Screenshot grounding data
• • • •
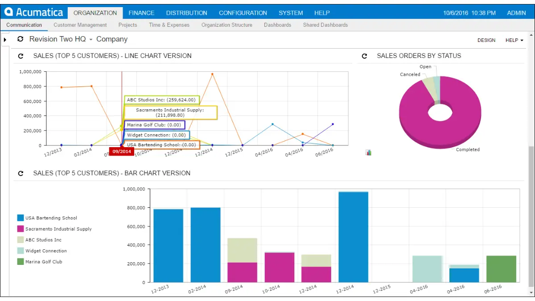Screen dimensions: 535x301
Task: Click the Marina Golf Club legend swatch
Action: [21, 262]
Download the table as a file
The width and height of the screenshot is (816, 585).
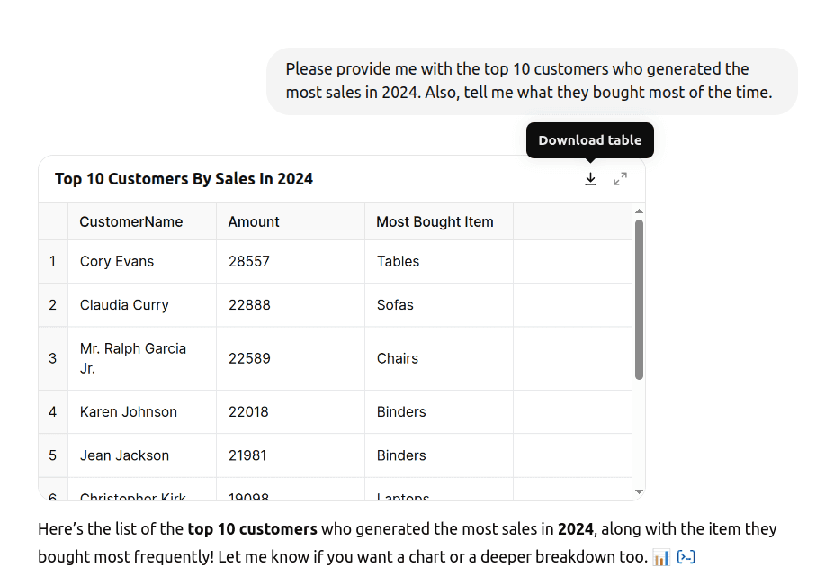pyautogui.click(x=590, y=178)
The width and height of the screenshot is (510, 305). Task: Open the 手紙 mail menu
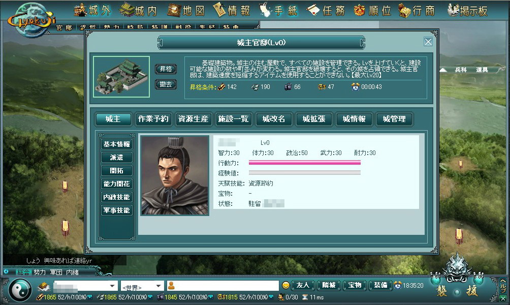[278, 10]
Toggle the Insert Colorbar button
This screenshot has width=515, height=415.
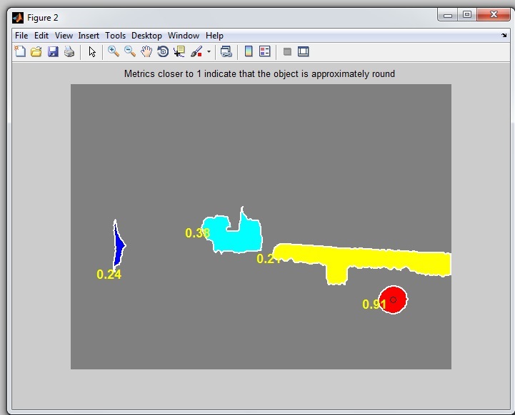click(x=249, y=51)
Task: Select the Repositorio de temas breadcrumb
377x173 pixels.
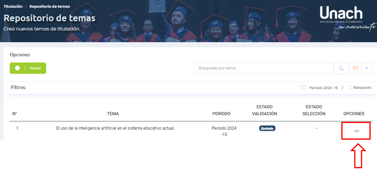Action: pyautogui.click(x=50, y=6)
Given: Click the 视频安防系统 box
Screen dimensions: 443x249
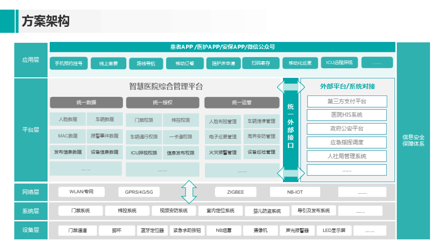Looking at the screenshot, I should (x=173, y=211).
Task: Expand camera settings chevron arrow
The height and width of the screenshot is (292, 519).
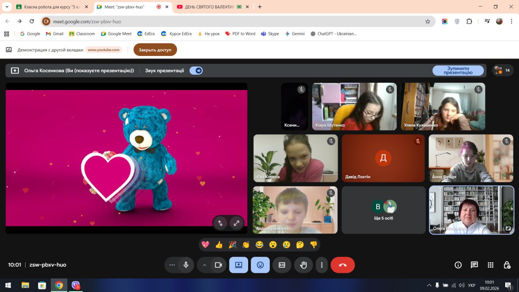Action: 204,265
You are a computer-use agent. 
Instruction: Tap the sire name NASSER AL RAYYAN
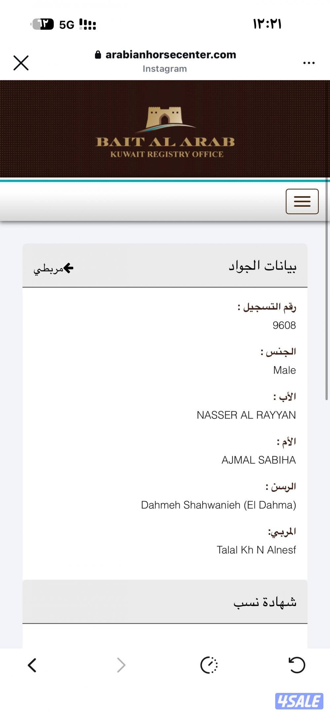246,415
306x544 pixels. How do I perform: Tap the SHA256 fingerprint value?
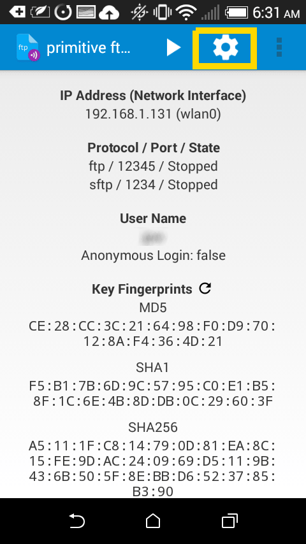coord(152,468)
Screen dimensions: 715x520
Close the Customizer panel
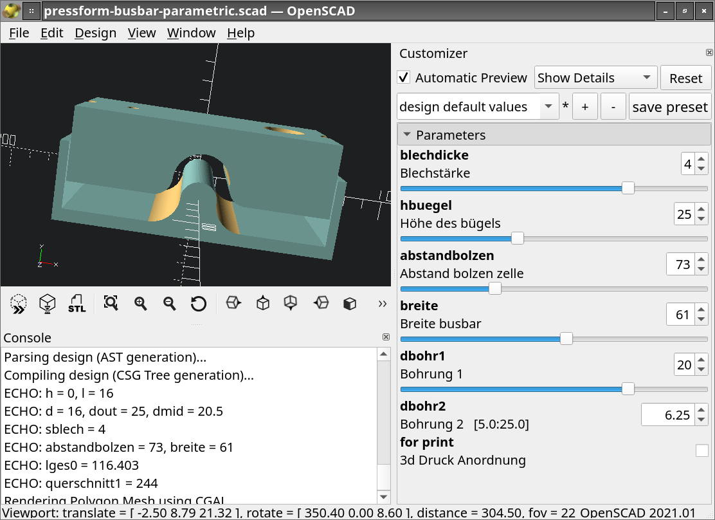coord(709,53)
• • • •
- [ASSIGNMENT] None of the pictures belong in the result. Print exactly the lines from the one containing "Download the table as a file" through the final line of the entries.

- [RESULT]
Download the table as a file
The width and height of the screenshot is (816, 585).
pyautogui.click(x=590, y=178)
The width and height of the screenshot is (510, 305). Task: Open the 手紙 mail menu
[278, 10]
Toggle the Insert Colorbar button
This screenshot has width=515, height=415.
click(x=249, y=51)
Task: Select the Repositorio de temas breadcrumb
377x173 pixels.
Action: pyautogui.click(x=50, y=6)
Given: Click the 视频安防系统 box
Screen dimensions: 443x249
Looking at the screenshot, I should (x=173, y=211).
Task: Expand camera settings chevron arrow
The height and width of the screenshot is (292, 519).
Action: 204,265
You are a computer-use agent. 
Instruction: Tap the sire name NASSER AL RAYYAN
246,415
306x544 pixels. How do I perform: Tap the SHA256 fingerprint value?
coord(152,468)
Screen dimensions: 715x520
Close the Customizer panel
coord(709,53)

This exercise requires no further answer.